A financial institution’s AML/CFT program should be designed to detect and report structuring to guard against use of the institution for money laundering and ensure the institution is compliant with the suspicious activity reporting requirements of the BSA. The extent and specific parameters under which a financial institution must monitor accounts and transactions for suspicious activity should be commensurate with the level of money laundering and terrorist financing risk of the specific institution, considering the type of products and services it offers, the locations it serves, and the nature of its customers.
 
Powell & Co. Comments on FAQ 1 SAR Filings for Potential Structuring:
Please do not read FAQ 1 to say your FI should stop filing SARs on structuring, that could result in legal and regulatory issues. What the FAQ seems to be possibly indicating is that super defensive structuring SARs are not what most FIs should be getting bogged down in. The problem with that is the SAR filing thresholds are pretty low; therefore, FIs would be unwise not to investigate possible structuring and there is little incentive to not file.  “Financial institutions are only required to file a SAR if the institution knows, suspects, or has reason to suspect that the transaction or series of transactions are designed to evade CTR reporting requirements. Absent this knowledge, suspicion, or reason to suspect, financial institutions are not required to file a SAR.” It’s easy to “know” if someone is structuring, they often mention it to an employee plainly that they intend to structure transactions to avoid requirements, so a SAR is required assuming thresholds are met. On the other hand, having “reason to suspect” can be quite tricky. We typically recommend a process that includes educating customers that are possibly structuring by providing FinCEN’s Educational Pamphlet on CTR Requirements, having direct discussions about transaction activity at the transaction source (tellers, CSRs, etc.) and having conversions, if needed, by account officers or BSA/AML /CFT staff.  Remember, none of these conversions should affirm or deny the existence of a SAR. Once your staff better understands transaction patterns and the business itself the FI should be better able to determine if a SAR is required. The bad news is that this takes more work to make an informed decision, not less.  
 
Question 2: Continuing Activity Reviews
Is a financial institution required to conduct a review of a customer or account following the filing of a SAR to determine whether suspicious activity has continued?
No. Recognizing the burden that continued SAR filings on the same customer or account place on institutions, FinCEN suggested in October 2000 that institutions file a SAR for repeated and ongoing suspicious activity at least every 90 days. Over time, this suggestion has become interpreted as a requirement or expectation that financial institutions conduct a separate review of a customer or account following the filing of a SAR to determine whether suspicious activity has continued.

Element and text location rows
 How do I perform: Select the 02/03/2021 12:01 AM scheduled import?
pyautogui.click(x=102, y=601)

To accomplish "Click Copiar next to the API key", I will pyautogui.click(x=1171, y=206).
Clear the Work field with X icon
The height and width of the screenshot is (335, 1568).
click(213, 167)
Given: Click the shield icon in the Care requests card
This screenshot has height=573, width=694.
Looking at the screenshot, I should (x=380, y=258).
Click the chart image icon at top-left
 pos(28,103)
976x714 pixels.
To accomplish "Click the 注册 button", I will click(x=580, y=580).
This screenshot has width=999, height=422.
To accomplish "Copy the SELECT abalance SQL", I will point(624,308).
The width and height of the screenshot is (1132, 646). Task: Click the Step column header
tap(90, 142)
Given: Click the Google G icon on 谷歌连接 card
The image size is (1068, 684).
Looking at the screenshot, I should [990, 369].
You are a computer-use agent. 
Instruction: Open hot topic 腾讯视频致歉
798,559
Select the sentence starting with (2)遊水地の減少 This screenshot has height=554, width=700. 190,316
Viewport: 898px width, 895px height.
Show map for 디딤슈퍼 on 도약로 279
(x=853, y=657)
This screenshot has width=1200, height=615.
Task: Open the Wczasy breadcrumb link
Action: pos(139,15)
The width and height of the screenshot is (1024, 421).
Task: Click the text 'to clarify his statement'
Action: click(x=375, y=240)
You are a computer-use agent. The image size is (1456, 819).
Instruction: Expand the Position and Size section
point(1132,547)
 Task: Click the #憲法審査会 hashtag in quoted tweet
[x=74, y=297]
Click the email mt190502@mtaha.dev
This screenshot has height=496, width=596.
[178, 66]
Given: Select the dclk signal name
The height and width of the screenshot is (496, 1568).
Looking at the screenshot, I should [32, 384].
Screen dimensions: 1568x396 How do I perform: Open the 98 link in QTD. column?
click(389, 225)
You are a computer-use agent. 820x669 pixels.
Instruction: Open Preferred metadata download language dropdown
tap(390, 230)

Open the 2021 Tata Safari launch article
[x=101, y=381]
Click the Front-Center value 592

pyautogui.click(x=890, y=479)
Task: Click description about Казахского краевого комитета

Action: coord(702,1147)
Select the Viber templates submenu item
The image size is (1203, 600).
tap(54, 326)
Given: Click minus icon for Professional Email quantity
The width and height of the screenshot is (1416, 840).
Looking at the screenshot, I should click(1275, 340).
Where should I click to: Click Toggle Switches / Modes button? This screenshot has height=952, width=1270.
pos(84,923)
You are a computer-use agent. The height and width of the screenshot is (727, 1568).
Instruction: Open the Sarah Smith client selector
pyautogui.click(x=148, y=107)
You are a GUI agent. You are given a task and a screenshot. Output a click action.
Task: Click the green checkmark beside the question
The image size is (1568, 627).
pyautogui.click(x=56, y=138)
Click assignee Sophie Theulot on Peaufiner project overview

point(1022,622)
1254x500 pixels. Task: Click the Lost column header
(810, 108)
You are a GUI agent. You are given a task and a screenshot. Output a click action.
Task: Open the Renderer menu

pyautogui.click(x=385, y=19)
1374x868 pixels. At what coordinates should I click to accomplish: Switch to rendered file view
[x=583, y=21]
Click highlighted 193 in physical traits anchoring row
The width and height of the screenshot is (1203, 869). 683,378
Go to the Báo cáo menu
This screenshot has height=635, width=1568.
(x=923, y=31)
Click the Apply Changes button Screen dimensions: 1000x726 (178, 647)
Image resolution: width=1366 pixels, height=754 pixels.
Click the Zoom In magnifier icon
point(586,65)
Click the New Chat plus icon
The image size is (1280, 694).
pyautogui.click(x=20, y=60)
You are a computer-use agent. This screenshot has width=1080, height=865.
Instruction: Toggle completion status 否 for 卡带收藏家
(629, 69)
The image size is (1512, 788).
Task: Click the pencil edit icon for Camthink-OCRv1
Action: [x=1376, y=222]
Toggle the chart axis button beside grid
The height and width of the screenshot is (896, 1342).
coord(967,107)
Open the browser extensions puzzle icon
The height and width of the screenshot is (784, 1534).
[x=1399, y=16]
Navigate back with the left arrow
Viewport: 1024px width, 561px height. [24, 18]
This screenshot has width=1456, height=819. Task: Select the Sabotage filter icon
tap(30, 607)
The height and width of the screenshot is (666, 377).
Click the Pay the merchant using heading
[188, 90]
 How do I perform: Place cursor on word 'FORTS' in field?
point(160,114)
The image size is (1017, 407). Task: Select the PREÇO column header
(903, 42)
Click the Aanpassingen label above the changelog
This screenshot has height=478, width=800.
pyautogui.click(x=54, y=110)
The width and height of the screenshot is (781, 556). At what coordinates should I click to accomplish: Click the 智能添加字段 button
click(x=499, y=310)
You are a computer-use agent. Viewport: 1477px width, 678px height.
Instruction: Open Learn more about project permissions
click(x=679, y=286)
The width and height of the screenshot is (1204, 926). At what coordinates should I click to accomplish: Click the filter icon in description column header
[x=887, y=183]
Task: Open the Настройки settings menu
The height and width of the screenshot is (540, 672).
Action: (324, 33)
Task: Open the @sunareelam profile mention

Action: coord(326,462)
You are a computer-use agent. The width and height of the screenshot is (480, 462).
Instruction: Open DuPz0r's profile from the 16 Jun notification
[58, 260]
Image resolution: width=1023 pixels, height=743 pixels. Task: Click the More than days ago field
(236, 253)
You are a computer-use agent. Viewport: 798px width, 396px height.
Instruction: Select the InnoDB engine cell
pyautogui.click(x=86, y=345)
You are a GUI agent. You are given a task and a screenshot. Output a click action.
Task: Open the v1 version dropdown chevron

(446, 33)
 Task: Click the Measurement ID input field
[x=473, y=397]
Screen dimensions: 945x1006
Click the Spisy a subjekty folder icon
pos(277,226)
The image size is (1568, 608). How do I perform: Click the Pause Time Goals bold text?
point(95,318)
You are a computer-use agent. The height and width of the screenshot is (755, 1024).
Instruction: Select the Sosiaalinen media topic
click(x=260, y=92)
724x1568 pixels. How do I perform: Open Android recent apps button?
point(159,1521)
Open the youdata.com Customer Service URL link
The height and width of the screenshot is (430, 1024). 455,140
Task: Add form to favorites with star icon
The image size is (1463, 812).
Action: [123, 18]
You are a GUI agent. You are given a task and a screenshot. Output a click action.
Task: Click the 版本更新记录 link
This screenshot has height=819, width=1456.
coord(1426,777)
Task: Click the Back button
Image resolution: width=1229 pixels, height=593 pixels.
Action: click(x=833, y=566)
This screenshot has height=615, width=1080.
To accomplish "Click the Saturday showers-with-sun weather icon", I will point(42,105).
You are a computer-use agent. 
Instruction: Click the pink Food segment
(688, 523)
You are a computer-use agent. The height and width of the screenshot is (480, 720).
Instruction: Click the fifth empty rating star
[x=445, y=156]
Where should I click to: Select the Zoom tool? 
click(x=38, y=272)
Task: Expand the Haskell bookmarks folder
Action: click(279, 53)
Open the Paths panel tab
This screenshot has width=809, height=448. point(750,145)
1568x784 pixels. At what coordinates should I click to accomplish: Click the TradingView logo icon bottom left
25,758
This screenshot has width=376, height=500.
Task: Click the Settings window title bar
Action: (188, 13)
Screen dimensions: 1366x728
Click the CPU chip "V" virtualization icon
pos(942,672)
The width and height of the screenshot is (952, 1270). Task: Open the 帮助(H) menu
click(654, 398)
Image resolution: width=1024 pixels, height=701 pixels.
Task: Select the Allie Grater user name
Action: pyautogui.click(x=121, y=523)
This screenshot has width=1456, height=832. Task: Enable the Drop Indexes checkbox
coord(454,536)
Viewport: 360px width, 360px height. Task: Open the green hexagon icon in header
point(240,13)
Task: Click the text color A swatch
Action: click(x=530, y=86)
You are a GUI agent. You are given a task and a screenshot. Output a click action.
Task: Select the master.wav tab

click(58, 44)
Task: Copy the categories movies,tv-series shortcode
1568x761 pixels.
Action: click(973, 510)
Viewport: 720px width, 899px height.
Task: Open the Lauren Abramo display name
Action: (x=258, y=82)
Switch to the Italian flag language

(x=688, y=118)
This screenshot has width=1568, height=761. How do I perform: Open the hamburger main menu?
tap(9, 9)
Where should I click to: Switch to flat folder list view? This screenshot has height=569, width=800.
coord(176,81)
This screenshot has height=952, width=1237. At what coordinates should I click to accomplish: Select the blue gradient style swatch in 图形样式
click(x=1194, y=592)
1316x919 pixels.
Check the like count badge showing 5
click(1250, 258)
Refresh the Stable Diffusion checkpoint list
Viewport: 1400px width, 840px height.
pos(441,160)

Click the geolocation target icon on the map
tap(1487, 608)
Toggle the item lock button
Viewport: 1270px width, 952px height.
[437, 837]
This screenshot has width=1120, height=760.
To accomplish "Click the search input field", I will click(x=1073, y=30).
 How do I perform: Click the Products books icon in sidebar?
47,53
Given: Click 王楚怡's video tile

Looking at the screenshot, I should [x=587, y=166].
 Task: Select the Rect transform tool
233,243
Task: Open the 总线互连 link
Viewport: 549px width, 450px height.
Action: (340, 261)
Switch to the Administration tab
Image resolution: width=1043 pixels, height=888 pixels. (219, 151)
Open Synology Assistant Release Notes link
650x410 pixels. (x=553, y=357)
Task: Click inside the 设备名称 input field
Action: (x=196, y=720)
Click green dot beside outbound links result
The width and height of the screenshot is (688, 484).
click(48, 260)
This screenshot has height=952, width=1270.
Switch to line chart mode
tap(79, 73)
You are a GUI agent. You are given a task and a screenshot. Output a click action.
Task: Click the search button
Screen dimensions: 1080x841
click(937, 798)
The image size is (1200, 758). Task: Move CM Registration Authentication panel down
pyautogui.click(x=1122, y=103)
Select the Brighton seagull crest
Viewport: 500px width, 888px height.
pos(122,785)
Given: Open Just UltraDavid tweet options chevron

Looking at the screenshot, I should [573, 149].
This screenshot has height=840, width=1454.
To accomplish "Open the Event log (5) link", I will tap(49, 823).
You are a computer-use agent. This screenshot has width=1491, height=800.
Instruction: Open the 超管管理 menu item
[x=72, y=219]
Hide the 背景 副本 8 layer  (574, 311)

What to work on:
**A.** In the SAR guidance passage, why does the commentary on FAQ 1 say financial institutions would be unwise not to investigate possible structuring?
**B.** Print every row from the one containing "has width=1491, height=800." down to the last row, inclusive.

Responses:
**A.** The commentary says financial institutions would be unwise not to investigate possible structuring because the SAR filing thresholds are pretty low. For the same reason, it adds that there is little incentive not to file.

**B.**
You are a computer-use agent. This screenshot has width=1491, height=800.
Instruction: Open the 超管管理 menu item
[x=72, y=219]
Hide the 背景 副本 8 layer  (574, 311)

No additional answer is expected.